* _YOUR INSTRUCTIONS_
Reproduce, word for word, the stretch of the material below from the line containing "You are a computer-use agent. Viewport: 1024px" through the line containing "Action: 213,704".

** start DATA SUPPLIED **

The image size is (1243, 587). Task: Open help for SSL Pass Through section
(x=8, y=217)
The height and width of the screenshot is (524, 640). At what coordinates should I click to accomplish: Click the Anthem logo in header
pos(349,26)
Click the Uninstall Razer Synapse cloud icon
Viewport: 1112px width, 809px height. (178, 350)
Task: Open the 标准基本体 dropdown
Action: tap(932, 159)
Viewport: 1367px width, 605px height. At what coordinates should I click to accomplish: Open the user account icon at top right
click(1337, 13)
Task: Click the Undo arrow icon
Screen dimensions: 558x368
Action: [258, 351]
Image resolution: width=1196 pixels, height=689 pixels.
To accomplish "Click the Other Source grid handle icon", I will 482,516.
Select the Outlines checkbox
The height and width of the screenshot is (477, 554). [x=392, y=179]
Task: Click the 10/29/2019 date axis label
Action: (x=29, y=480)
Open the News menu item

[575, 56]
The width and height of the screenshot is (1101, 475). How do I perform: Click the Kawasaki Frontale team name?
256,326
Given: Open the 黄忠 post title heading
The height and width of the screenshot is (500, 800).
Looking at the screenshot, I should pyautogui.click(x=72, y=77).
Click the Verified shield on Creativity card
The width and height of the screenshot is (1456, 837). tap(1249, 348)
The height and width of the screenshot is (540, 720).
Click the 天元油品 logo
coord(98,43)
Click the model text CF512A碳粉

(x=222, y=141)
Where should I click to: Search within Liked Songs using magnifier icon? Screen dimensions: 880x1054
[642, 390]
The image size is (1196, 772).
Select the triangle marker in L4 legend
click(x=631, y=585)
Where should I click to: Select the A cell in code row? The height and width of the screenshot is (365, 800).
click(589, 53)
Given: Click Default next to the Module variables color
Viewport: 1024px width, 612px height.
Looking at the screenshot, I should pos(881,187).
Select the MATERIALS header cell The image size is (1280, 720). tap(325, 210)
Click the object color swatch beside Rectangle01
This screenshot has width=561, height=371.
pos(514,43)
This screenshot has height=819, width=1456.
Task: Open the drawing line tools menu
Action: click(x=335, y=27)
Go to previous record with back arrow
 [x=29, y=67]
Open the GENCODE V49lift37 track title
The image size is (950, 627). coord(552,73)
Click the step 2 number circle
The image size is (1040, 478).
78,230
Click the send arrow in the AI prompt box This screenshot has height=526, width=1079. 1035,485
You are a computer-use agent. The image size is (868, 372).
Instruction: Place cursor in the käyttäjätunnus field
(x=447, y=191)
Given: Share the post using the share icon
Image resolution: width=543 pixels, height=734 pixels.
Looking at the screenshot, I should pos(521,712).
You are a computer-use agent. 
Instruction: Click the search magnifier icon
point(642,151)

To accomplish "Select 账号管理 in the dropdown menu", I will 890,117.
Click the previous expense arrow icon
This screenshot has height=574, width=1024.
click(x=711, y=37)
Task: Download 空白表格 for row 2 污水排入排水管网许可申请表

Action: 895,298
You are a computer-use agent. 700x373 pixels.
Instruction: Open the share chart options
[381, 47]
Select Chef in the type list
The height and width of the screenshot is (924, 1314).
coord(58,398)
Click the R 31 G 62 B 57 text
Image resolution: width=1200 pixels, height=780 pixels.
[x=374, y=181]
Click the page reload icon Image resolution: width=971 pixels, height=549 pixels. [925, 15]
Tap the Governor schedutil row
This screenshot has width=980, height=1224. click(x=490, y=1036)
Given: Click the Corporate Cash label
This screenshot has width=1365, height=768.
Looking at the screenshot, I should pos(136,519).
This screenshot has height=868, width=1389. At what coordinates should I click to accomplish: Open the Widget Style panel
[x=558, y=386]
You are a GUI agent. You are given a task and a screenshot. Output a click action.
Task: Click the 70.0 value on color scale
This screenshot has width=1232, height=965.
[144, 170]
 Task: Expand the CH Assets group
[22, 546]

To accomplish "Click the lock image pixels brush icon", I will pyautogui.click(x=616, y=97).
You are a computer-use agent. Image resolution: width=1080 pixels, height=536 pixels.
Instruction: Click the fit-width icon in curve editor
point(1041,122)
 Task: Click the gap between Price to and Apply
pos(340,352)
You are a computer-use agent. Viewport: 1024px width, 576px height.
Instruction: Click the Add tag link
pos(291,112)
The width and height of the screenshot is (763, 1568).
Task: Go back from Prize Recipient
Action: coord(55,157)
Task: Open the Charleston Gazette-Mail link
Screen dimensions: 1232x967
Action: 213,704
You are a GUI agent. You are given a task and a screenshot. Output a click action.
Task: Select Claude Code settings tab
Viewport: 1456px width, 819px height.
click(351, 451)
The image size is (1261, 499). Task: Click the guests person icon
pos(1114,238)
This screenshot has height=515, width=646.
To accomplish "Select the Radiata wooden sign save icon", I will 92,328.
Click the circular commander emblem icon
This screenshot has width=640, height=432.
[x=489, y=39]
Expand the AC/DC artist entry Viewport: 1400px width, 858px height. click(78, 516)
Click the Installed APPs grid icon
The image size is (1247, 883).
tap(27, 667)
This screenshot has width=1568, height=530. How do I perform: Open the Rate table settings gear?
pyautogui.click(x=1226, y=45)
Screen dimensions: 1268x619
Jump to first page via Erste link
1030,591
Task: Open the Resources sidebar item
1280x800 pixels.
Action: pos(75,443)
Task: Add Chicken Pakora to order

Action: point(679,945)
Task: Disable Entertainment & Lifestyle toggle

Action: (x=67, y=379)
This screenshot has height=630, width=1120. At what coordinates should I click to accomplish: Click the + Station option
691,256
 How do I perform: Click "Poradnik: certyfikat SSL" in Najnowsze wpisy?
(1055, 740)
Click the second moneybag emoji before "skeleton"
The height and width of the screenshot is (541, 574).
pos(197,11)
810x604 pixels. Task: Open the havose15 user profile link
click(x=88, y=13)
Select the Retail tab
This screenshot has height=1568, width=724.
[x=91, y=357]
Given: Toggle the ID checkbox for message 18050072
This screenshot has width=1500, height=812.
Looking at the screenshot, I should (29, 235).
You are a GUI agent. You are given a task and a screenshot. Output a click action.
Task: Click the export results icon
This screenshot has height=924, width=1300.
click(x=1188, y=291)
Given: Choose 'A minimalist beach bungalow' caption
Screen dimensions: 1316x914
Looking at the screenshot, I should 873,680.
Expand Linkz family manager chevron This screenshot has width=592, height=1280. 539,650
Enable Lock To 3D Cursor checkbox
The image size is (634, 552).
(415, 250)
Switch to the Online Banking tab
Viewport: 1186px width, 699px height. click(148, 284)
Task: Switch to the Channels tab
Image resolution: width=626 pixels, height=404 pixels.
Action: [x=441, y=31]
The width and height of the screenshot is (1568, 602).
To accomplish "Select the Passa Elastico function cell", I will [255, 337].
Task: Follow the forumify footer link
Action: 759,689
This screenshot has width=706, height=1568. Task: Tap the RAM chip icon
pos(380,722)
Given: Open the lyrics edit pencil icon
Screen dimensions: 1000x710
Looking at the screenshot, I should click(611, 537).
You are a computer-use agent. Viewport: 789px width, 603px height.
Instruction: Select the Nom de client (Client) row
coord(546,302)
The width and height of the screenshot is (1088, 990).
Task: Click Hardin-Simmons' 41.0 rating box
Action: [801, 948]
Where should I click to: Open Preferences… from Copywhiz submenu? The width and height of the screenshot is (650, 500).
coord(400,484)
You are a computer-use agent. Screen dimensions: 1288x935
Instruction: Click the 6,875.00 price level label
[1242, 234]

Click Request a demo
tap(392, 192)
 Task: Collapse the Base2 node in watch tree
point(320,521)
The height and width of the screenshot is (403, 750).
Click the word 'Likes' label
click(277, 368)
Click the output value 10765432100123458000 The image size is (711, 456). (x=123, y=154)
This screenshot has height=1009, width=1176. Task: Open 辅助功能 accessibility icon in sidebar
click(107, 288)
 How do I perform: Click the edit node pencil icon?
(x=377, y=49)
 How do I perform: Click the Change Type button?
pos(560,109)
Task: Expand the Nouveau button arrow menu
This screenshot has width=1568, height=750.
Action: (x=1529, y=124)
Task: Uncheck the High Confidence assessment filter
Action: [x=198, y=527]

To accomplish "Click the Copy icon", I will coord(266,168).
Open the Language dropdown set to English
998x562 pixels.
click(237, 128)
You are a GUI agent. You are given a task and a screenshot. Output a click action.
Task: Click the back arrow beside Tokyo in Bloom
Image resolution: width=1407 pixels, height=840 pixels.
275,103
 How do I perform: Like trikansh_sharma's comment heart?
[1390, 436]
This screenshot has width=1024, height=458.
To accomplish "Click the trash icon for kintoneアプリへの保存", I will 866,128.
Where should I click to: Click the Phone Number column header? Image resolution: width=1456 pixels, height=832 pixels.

** end DATA SUPPLIED **

* _FULL OUTPUT_
You are a computer-use agent. Viewport: 1024px width, 576px height.
Instruction: Click the Add tag link
pos(291,112)
The width and height of the screenshot is (763, 1568).
Task: Go back from Prize Recipient
Action: coord(55,157)
Task: Open the Charleston Gazette-Mail link
Screen dimensions: 1232x967
Action: 213,704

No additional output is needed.